The investigators evaluated executive role prior to each session and at 5 minutes and 10 minutes after every session with a standard test called the "Stroop interference task." This test also measures inhibitory control.

The group discovered  that the participants significantly improved their role scores following the Hatha mindfulness and yoga meditation sessions compared with the prior and after scores of their reading session.

However, they notice the advancement only showed in the 10-minute post-session evaluations rather than in the 5-minute post-session tests.

Using a self-reporting instrument called Profile of Mood States, the researchers also discovered that both Hatha mindfulness and yoga meditation led to considerably enhanced mood scores compared with reading.

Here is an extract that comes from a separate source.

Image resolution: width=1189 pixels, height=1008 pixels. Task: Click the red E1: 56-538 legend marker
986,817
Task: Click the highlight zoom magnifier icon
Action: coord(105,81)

This tool includes a "vigor-activity subscale" that measures electricity levels. On this subscale, whereas both Hatha yoga and mindfulness meditation compared favorably with reading, Hatha yoga revealed "significantly greater benefits."

Luu clarifies  that there is "a number of theories about why physical exercises like yoga improve energy levels and cognitive test performance. These include the release of endorphins, increased blood flow to the brain, and reduced focus on ruminative thoughts. Though ultimately, it is still an open question."

Because the participants were not representative of the overall populace, more studies are currently required, including diverse groups of individuals, to learn if Hatha yoga and mindfulness meditation may benefit the broader public.

"Although the meditative aspect might be even more important than the physical posing for improving executive functions, there are additional benefits to Hatha yoga including improvements in flexibility and strength".